Depuis une décennie, la Russie tisse sa toile sécuritaire en Afrique avec méthode et persévérance. Une stratégie d’influence qui, d’abord incarnée par l’ombre du groupe Wagner, se poursuit aujourd’hui à travers l’Africa Corps, bras armé officiel du Kremlin.
Si la forme change, le fond, lui, reste le même : affirmer la présence russe sur le continent, sécuriser des ressources et contester l’hégémonie occidentale, notamment dans le Sahel. Mais ce redéploiement, désormais assumé par l’État russe, suscite des réactions prudentes, notamment à Alger.
Wagner : la diplomatie par les armes
Entre 2014 et 2023, le groupe paramilitaire Wagner s’est imposé comme un outil d’influence majeur en Afrique, opérant dans des contextes de crise où les États occidentaux battaient en retraite.
De la République centrafricaine au Mali, en passant par la Libye, Wagner s’est présenté comme un partenaire sécuritaire, tout en assurant la protection de régimes fragilisés et en prenant le contrôle des ressources naturelles
Mais les limites du modèle ont éclaté au grand jour avec la mutinerie d’Evgueni Prigojine en 2022, suivie de sa disparition tragique en août 2023. Ce tournant a précipité la fin de Wagner comme entité autonome et ouvert la voie à un retour au contrôle centralisé par le Kremlin.
Africa Corps : retour au formalisme étatique
Fin 2023, Moscou dévoile l’Africa Corps, une force armée officielle directement rattachée au ministère de la Défense russe.
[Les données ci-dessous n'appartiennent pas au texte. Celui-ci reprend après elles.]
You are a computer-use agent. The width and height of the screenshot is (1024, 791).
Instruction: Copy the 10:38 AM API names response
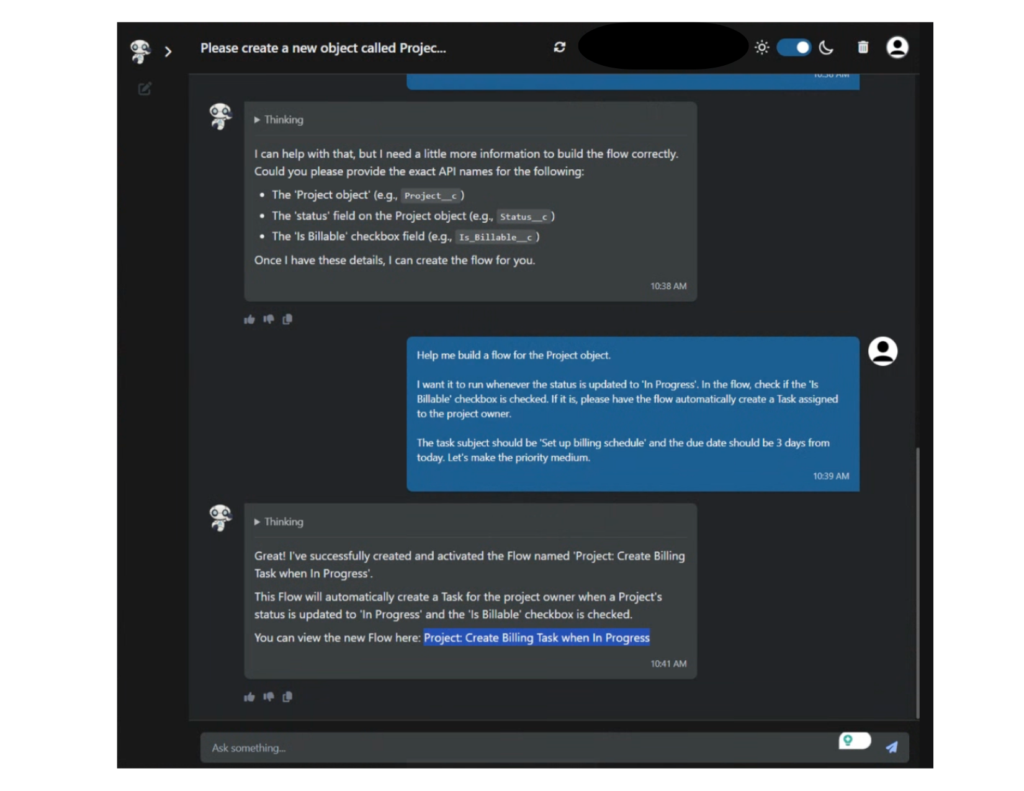(287, 319)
Exit les mercenaires, place à des militaires en uniforme, sous la houlette du vice-ministre Iounous-bek Evkourov et du général du GRU Andreï Averianov.
Sur le terrain, les redéploiements sont rapides :
Au Mali, les instructeurs de l’Africa Corps remplacent Wagner et forment les forces locales.
Au Burkina Faso, des bases logistiques voient le jour dans le cadre de la lutte antiterroriste.
Au Niger, des contingents russes sont arrivés dès avril 2024, avec du matériel sophistiqué.
En Libye et en RCA, d’anciens combattants de Wagner ont été intégrés à la nouvelle structure.
L’objectif affiché : proposer des accords étatiques, transparents, axés sur la formation, la coopération technique, et le transfert de technologies militaires avancées (drones, guerre électronique, blindés modernes).
L’Algérie en état d’alerte prudente
Si l’Algérie entretient une relation stratégique profonde avec la Russie, notamment dans les domaines militaire, énergétique et diplomatique, elle observe avec une vigilance accrue l’extension de l’Africa Corps dans le Sahel.
Pour Alger, cette région constitue une profondeur stratégique vitale. Le Mali, le Niger et le Burkina Faso sont autant de verrous géographiques sur lesquels repose l’équilibre sécuritaire du Sud algérien. Toute présence étrangère, même alliée, y est perçue comme une possible atteinte à l’autonomie régionale.
Sans rompre avec Moscou, Alger a fait savoir, discrètement mais fermement, qu’elle refusait tout empiètement sur sa zone d’influence. L’Algérie prône une solution africaine aux problèmes africains, dans le cadre de la coopération régionale (comme le CEMOC), et reste attachée à une vision non-alignée de la sécurité continentale.
De son côté, la Russie ménage son partenaire algérien : l’Africa Corps évite toute implantation directe aux frontières algériennes. Mais l’équilibre reste fragile, et Alger trace une ligne rouge claire : sa souveraineté sécuritaire dans le Sahel n’est pas négociable.
Une stratégie russe assumée : rompre avec l’Occident
En pleine guerre en Ukraine et sous sanctions internationales, la Russie cherche à bâtir des alliances nouvelles. L’Afrique devient une plateforme stratégique alternative : pour ses ressources, pour son potentiel diplomatique à l’ONU, et comme terrain d’affirmation contre l’Occident.
Moscou entend rompre la domination sécuritaire de la France et des États-Unis dans le Sahel, et se pose en partenaire fiable pour des États africains en quête de souveraineté et de soutien sans condition politique.
Entre rupture et continuité
Le passage de Wagner à l’Africa Corps, c’est un changement d’uniforme, mais pas de doctrine. Plus de transparence apparente, plus de contrôle centralisé, mais toujours la même logique d’expansion : influence, bases, contrats militaires, contrôle des ressources.
La Russie ne joue plus en périphérie. Elle s’installe désormais au cœur du jeu africain, au grand jour. Mais pour des pays comme l’Algérie, ce virage appelle à une vigilance stratégique constante : le partenariat, oui, le chevauchement, non.